Alkollü içki fiyatlarının ve içkiden alınan vergilerin yüksek oranda artışı ve bireylerin ekonomik olarak satın alma gücünün yetersizliği, merdiven altında üretilen sahte içkilere yönelimi arttırmaktadır.

Kaçak içki, resmi izinler ve vergilendirme olmadan üretilip satılan alkollü içkilerdir. Sahte içki ise denetimli olarak üretilen normal ürünler taklit edilerek ucuza mal edilen ve içinde insan sağlığı için çok zararlı maddeler bulunduran üründür.

Alkol üretiminin devlet kontrolünde ilgili bakanlığın izniyle işin uzmanı kimyagerler gözetiminde gerçekleştirilmesi şarttır. Normalde alkollü içki yapımında etil alkol (etanol) kullanılırken, sahte içki yapımında maliyeti düşürmek ve daha fazla kazanç elde etmek amacıyla ucuz ve insan sağlığı için çok zararlı olan metil alkol (metanol) kullanılmaktadır.

Geçmişte odun damıtılmasından elde edildiği için odun alkolü denilen metil alkolün günümüzdeki üretiminde hammadde olarak doğalgaz kullanılmaktadır.

Endüstride boya inceltici, tekstil maddesi sıvısı, antifiriz, cam temizleyici gibi maddelerin yapımında metil alkol kullanılır. Sahte içki üretiminde kullanılan metil alkol, vücutta formaldehit ve formik aside dönüşür. Formaldehit körlüğe neden olurken, zehirlenme ve sonraki ölümlere ise formik asit neden olur.

Sahte içki üreticilerinin bazıları, cam şişe, bandrol, kapak gibi ayrıntıları dikkate almadan ürettikleri sahte alkolü plastik pet şişelere, damacanalara ve yıpranmış cam şişelere doldurup mahallesindeki bakkala, tekel büfesine, küçük marketlere ve içki satışı yapan restoranlara normal içkilerin dörtte biri fiyatına hatta daha düşük fiyatlara satabiliyorlar. Sahte içkinin tedavisinde kullanılan etil alkolün yılın her dönemi için hastanelerdeki stoklarda ulaşılabilir şekilde bulunmasını öneren, İstanbul Tabip Odası, son yaşanan sahte içki zehirlenmesi vakalarında İstanbul’daki pek çok hastanenin etil alkol stoğu açısından hazırlıksız yakalandığını ifade etti.

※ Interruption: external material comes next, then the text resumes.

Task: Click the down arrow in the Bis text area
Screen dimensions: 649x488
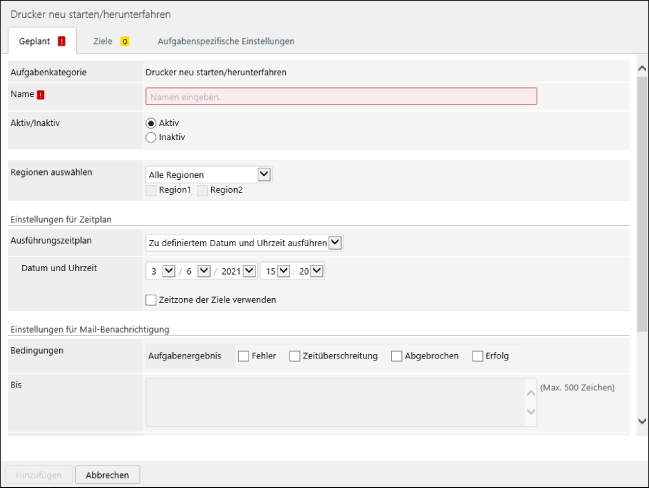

30 Ekim 2011'de etil alkolün satışına dair bir yönetmelik yayımlanmış, 2013 yılından sonra bazı vatandaşlar market ve internetten satışa sunulan özel kitleri, aromaları ve etil alkolü su ile karıştırarak alkollü içki üretmeye başlamışlardır. Yıllar içinde kolaylıkla ulaşılan etil alkolden dolayı kaçak alkol üretimi artınca, 30 Aralık 2017 tarihli Resmî Gazete'de yayımlanan bir yönetmelikle 2011 tarihli yönetmelikte değişikliğe gidilmiş ’evsel kullanım amaçlı etil alkolün’ gıda için kullanımı yasaklanmıştır. 1Ekim 2020 tarihli Resmî Gazete ’de yayımlanan yeni bir yönetmelik değişikliği ile metil alkol zehirlenmesinin panzehiri olan etil alkol satışı tamamen yasaklanmıştır.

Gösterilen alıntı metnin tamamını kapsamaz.